* **Data for this exercise**:
......
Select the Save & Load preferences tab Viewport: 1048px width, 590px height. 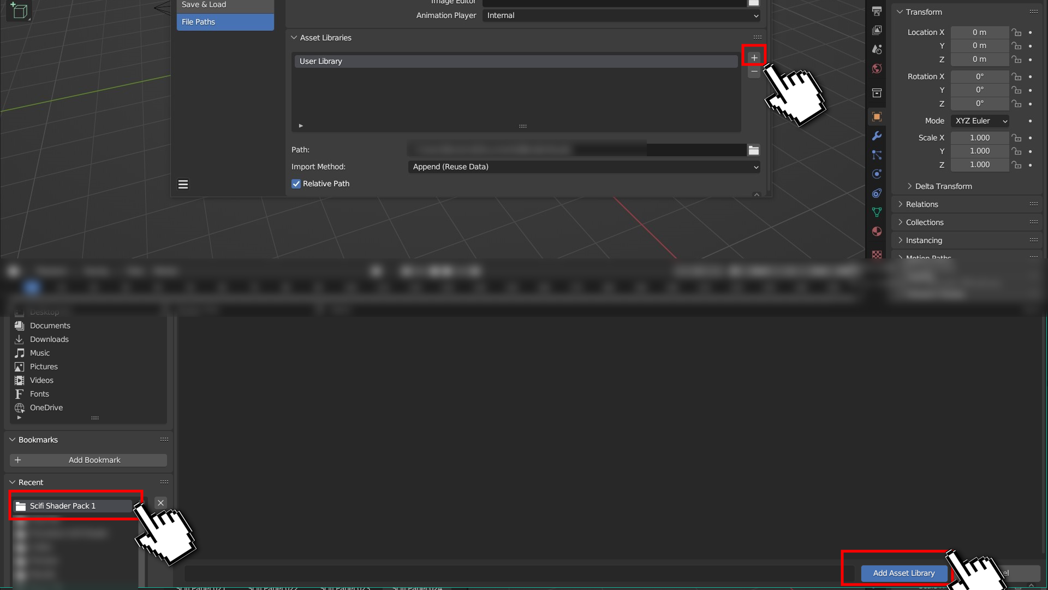pyautogui.click(x=225, y=5)
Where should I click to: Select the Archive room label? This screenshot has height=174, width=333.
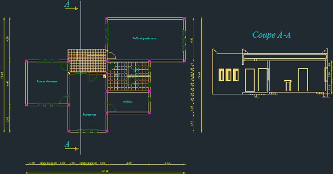pyautogui.click(x=128, y=102)
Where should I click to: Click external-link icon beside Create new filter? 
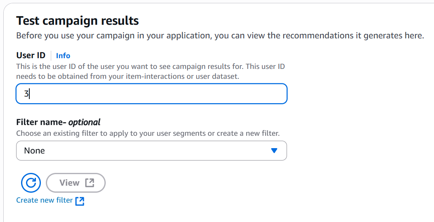tap(80, 201)
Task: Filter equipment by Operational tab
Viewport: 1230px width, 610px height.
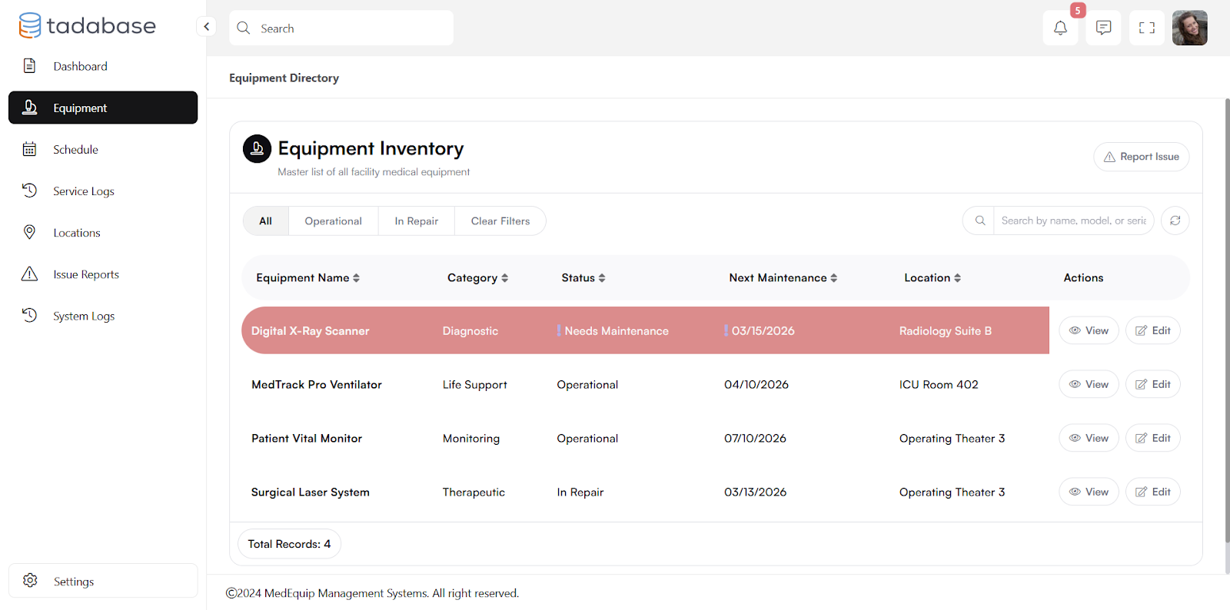Action: tap(333, 221)
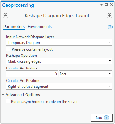Go back using the left arrow icon
The width and height of the screenshot is (115, 124).
[6, 16]
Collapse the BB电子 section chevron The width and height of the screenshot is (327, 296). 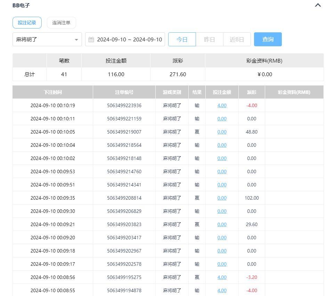coord(318,5)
......
* **Challenge**: Rewrite the material from the line with "Where should I click to: Click" up to and including the line with "tap(80, 201)", changing "external-link icon" to "share icon" and keeping everything else the same. Leave the pictures out of your answer.

* **The reply**:
Where should I click to: Click share icon beside Create new filter? 
tap(80, 201)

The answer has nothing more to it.